Rubaii notes that, “While toxic, burn pits are the least of people’s problems; they symbolize the toxic relationship the US has had with Iraq for decades. In Fallujah, it is not uncommon to hear from people who remember being tortured or maliciously treated by American soldiers, who had their homes destroyed more than once, who experience a very high number of miscarriages or stillbirths, who lived in a tent while displaced, who breathed in smoke from missile strikes, and who saw dead bodies floating down the Euphrates. The levels of violence – from the substances in the earth to the unnamed dead in the water – are not going away. This soil will not forget: with every sandstorm, people inhale the past of war.” The health effects of long-term exposure to burn pits, and to military violence more broadly, are compounded by the destruction of Iraq’s medical infrastructure, once the most robust in the region.
In addition to calling out the ongoing harms of warfare on Iraq’s environment and population health, Rubaii is also cofounder, with Debra Ellis and Ross Caputi, of the Islah Reparations Project. For over a decade, the organization channeled grassroots reparations from individual Americans to those violated by American empire, primarily in Iraq. Coordinating with lawyers, doctors, local organizers, and nonprofit volunteers, Islah has worked to accelerate resettlement for the displaced, facilitated medical treatment for those who face barriers to treatment, and supported grassroots community efforts to restore public space like skate parks and youth programs.

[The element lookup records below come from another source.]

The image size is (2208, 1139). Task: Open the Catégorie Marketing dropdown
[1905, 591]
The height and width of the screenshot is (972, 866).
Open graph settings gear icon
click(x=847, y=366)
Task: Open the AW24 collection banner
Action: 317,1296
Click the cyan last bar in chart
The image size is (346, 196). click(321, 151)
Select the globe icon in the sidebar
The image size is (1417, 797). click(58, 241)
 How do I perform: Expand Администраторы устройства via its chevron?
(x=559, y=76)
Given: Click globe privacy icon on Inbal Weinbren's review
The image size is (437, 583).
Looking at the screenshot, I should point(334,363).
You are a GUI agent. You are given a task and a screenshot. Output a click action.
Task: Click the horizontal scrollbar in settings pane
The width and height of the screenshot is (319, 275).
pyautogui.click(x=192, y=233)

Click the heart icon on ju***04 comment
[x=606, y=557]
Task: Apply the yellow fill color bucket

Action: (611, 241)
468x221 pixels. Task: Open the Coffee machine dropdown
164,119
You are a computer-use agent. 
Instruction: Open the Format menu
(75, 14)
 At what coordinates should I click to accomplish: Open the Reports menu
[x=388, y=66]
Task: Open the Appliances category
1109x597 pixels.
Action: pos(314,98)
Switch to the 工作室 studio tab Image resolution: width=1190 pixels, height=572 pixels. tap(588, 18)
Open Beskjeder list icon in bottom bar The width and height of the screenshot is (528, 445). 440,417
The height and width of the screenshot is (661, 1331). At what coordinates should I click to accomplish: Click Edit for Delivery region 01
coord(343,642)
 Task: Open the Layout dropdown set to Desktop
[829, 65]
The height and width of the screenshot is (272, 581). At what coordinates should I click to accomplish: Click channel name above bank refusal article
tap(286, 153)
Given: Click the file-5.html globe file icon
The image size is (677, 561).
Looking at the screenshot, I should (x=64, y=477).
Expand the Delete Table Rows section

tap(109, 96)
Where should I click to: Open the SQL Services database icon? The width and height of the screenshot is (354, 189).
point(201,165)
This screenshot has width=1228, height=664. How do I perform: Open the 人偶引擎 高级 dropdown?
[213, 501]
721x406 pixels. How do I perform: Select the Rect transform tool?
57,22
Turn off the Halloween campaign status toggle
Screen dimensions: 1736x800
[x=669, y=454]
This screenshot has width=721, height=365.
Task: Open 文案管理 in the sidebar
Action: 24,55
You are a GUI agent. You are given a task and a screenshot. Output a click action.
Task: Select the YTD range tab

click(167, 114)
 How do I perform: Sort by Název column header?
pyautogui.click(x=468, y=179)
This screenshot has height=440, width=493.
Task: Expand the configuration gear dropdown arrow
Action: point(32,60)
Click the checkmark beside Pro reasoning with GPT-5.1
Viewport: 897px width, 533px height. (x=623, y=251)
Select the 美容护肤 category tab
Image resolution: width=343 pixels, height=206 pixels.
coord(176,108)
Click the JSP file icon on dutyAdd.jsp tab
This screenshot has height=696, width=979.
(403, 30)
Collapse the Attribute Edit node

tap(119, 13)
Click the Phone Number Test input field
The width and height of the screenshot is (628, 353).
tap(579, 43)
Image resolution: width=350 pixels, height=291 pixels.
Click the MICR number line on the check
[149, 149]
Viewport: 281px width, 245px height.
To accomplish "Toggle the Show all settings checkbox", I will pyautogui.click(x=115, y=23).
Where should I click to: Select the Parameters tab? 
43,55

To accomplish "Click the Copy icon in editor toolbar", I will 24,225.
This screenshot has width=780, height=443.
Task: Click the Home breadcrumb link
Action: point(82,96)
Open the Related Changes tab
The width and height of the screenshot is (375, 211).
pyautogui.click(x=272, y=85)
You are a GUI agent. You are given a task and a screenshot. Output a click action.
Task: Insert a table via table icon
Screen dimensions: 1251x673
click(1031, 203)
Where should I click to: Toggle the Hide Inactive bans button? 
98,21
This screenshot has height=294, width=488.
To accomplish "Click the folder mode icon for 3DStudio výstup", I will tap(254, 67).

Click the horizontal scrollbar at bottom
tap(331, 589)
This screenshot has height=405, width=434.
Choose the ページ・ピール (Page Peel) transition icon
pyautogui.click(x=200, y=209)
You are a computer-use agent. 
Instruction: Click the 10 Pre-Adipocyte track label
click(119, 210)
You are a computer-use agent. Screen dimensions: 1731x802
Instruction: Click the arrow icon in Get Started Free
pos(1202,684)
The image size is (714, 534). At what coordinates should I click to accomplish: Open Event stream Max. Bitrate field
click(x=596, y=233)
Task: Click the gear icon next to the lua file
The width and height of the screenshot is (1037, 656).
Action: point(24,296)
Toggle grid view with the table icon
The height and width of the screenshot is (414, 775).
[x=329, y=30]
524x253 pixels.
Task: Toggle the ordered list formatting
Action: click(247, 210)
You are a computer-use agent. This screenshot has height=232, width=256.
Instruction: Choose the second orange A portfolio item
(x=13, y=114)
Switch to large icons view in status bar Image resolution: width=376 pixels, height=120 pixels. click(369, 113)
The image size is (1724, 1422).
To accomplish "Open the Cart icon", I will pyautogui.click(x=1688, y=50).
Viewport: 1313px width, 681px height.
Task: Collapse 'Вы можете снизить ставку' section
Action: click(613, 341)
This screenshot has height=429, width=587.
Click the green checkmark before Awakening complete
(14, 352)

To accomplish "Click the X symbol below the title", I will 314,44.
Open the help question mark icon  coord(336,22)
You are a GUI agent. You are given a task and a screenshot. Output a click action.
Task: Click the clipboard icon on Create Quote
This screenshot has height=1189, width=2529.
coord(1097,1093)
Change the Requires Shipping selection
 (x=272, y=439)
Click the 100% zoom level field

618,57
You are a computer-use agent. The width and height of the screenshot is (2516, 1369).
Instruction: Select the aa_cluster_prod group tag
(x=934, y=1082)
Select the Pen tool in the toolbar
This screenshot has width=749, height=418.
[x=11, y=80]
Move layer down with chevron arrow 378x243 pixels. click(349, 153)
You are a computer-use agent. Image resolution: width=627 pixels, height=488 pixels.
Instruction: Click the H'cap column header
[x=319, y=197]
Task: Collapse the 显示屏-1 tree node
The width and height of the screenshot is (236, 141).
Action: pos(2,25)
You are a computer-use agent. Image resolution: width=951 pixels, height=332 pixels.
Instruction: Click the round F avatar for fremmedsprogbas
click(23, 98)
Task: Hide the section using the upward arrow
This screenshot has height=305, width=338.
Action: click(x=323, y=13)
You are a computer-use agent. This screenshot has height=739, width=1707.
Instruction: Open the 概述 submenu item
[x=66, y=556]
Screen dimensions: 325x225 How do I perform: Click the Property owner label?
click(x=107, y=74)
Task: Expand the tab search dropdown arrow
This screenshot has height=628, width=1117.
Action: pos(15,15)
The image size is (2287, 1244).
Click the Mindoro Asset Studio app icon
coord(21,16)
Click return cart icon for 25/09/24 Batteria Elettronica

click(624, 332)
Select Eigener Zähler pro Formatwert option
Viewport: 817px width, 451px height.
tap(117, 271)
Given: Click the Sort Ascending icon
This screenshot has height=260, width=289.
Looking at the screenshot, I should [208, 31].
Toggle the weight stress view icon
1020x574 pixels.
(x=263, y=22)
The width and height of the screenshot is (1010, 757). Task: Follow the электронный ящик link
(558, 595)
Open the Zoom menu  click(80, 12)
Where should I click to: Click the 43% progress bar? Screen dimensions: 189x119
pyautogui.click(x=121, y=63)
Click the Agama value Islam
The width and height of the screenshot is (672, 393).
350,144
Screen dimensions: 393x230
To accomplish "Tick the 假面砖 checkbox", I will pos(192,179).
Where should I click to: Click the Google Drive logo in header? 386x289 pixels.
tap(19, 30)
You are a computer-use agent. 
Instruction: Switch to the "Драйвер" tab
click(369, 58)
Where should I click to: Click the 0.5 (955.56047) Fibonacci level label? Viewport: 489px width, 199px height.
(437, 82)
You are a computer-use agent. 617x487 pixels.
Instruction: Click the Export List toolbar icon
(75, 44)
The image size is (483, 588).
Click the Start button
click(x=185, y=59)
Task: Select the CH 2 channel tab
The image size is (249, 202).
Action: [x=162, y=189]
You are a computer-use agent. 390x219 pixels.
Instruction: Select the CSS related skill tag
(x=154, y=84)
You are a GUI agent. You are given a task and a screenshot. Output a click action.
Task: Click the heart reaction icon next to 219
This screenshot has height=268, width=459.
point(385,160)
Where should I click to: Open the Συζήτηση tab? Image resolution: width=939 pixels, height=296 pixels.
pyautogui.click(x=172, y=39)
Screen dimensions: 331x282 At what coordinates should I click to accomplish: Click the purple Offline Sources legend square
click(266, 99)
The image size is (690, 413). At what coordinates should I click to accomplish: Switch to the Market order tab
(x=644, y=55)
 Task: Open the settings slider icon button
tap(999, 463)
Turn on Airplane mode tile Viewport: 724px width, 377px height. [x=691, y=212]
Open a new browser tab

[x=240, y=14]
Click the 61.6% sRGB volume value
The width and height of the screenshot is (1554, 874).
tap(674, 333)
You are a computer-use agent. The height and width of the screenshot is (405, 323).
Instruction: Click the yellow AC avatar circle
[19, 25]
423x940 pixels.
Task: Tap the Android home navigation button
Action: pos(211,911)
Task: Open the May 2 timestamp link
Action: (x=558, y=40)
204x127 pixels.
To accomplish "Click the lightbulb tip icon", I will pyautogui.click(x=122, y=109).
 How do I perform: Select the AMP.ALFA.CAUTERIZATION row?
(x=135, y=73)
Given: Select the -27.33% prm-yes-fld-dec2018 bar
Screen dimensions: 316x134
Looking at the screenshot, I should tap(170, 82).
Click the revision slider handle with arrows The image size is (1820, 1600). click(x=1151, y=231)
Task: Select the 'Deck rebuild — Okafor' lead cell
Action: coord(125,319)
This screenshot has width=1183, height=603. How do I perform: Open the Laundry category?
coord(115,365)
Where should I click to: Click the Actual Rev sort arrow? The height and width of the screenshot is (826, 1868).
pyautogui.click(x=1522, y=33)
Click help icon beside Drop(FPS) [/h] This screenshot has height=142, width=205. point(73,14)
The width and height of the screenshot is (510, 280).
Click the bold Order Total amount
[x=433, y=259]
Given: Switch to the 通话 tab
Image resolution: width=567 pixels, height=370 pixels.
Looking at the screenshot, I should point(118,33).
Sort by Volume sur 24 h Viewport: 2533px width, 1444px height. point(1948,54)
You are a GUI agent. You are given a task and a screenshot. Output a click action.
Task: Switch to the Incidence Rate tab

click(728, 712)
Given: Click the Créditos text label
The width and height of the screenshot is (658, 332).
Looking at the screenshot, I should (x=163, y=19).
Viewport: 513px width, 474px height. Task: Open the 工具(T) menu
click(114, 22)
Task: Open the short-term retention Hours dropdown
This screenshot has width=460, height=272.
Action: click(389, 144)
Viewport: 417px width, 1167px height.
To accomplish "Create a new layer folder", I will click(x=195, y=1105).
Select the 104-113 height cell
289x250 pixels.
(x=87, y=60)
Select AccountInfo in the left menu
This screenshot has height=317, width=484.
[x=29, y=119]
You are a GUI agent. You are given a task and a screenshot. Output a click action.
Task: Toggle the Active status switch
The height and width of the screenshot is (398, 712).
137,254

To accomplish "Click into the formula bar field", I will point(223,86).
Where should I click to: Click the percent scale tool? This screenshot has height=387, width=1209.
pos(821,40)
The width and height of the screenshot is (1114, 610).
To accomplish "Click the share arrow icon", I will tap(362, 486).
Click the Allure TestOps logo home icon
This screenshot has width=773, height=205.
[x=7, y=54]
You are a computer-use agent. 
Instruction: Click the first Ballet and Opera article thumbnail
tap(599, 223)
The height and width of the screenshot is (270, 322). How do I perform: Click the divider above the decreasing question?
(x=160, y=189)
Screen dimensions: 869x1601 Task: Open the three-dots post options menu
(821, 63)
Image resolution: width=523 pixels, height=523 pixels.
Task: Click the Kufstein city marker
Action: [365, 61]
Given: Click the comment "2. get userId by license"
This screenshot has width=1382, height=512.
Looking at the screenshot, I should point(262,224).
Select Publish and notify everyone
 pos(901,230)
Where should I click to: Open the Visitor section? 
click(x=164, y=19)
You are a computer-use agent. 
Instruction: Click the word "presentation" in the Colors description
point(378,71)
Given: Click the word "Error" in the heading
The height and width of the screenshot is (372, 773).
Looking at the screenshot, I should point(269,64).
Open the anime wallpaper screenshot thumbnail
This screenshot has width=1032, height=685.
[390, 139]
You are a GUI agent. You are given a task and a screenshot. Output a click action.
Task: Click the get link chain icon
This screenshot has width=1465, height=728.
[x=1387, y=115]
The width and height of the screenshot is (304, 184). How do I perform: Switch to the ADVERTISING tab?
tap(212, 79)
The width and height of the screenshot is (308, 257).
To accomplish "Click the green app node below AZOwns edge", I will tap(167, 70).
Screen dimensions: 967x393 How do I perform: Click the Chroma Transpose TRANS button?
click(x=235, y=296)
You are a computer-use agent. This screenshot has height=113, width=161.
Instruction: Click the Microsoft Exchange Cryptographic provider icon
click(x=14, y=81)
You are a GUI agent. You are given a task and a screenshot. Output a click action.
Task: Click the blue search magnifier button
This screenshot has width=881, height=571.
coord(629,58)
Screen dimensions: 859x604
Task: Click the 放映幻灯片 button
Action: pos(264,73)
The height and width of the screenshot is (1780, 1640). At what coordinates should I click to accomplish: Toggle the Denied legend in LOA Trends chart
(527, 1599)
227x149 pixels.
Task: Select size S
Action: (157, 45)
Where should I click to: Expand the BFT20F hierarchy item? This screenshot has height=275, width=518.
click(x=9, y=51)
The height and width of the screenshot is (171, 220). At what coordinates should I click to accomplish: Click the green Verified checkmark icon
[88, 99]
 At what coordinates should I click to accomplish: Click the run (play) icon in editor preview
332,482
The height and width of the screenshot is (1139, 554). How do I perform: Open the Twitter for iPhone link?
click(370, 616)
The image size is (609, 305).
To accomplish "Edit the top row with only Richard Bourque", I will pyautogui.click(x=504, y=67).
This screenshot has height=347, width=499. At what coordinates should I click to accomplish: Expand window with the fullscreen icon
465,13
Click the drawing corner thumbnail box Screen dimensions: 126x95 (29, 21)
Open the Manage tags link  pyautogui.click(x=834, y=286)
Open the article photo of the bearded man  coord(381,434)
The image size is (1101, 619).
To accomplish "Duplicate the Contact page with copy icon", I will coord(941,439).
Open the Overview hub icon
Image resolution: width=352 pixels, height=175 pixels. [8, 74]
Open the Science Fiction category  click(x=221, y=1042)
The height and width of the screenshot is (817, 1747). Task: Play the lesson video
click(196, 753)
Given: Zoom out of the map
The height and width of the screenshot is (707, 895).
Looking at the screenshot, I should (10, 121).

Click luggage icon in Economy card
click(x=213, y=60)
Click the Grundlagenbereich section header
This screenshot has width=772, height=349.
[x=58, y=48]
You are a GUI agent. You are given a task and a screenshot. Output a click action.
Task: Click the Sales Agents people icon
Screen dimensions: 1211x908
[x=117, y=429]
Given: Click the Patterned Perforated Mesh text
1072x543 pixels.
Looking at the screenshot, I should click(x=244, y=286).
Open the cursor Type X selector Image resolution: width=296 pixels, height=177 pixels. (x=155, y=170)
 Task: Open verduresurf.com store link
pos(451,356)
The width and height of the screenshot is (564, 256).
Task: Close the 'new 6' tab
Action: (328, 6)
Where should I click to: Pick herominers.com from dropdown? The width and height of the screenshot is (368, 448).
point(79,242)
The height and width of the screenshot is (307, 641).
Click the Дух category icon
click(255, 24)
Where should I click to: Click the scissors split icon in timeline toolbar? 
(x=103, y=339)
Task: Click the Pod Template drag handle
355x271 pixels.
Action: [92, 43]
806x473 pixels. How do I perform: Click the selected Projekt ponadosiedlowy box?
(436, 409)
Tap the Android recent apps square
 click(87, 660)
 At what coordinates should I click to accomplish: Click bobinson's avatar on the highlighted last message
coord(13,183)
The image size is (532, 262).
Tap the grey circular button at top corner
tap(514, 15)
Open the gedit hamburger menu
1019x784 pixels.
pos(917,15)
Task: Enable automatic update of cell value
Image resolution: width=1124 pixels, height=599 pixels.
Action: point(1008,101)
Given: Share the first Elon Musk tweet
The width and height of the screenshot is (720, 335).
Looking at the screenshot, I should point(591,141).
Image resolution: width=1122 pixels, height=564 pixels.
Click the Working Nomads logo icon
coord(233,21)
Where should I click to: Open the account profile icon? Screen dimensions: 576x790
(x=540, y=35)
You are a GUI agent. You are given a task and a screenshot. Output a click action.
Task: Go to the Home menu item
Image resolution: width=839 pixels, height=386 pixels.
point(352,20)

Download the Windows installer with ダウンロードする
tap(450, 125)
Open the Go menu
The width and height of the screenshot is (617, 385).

“In an ideal world, Iraqi survival would be funded with the same amount of political fervor that is put into any number of other violent enterprises. I want to see widespread grassroots support for Iraqi-led movements repairing the landscape, for rebuilding the health care system, and for people to seek recourse for property damage and human rights abuses by the US. Plunder-wealth should be redistributed to something that makes life possible for people who are continuing to suffer from the impact of the invasion.”